PAYING FOR THE NEGLIGENCE OF OTHER AGENCIES?
A significant amount of health risks being carried by PM-JAY beneficiaries has its origin in various services that fall under the purview of other government agencies — ministries/departments/municipalities/regulatory bodies. Any negligence on the part of these agencies would contribute to the health risks of the population, including the poor. For example, numerous studies have highlighted the living conditions of the poor in urban slums and how deficiencies in basic public services such as water, sanitation and solid waste management contribute to illnesses and deaths of the poor. During severe illnesses, these people would avail their entitlement under PM-JAY.
Similarly, look at the road accidents involving the poor. As per the Government of India’s data, nearly 150,000 people were killed and nearly 470,000 were injured in road traffic crashes in India in 2017. This number is probably an underestimate as many cases do not get reported and hence do not find their way into official records. The global status report on road safety 2013 had estimated that nearly half of all deaths on the country’s roads are among vulnerable road users — motorcyclists, pedestrians and cyclists. Probably, most of these vulnerable road users belong to the low-income group and are covered under PM-JAY. Most of these accident-related injuries are avoidable through better design and implementation of transport infrastructure and the enforcement of traffic rules. Similar is true of the works of other public agencies providing basic services.
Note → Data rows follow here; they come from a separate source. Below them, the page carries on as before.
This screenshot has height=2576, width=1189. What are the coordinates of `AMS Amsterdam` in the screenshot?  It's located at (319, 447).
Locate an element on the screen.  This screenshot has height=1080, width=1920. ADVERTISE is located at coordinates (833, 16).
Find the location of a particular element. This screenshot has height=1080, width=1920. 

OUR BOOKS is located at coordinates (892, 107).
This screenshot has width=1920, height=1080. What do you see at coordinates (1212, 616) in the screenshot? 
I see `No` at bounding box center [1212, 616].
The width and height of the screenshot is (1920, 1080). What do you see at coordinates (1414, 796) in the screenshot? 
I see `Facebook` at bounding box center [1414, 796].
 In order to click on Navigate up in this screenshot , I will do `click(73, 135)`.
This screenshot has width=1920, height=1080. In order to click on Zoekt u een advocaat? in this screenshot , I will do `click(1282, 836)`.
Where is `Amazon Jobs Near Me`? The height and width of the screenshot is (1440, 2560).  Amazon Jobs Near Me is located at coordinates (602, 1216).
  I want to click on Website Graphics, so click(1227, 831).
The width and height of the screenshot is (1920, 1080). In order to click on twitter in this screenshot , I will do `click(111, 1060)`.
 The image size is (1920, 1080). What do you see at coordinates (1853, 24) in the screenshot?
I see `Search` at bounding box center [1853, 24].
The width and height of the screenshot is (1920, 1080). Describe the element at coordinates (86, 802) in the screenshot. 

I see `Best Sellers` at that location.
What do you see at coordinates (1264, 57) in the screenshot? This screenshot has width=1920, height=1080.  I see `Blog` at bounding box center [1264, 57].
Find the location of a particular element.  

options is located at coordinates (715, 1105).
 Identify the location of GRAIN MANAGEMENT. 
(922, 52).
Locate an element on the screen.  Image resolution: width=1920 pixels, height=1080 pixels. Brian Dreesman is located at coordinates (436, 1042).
Should PM-JAY bear the costs arising out of negligence of other public agencies? Ideally, these agencies must be made to reimburse the program of the hospitalisation costs of the poor on account of their negligence.
Hereto, the NHA needs to constitute a small group to link hospitalised cases to its immediate determinants of health and estimate the program liability on account of the negligence of other public agencies.
The bill of PM-JAY is all set to go up on account of the program being in a “surge” phase as well as the anticipated revision of rates (the committees have already been set up to review the cost structure of medical packages covered under the program). It’s time that the NHA starts thinking innovatively on how to cut down on the program costs.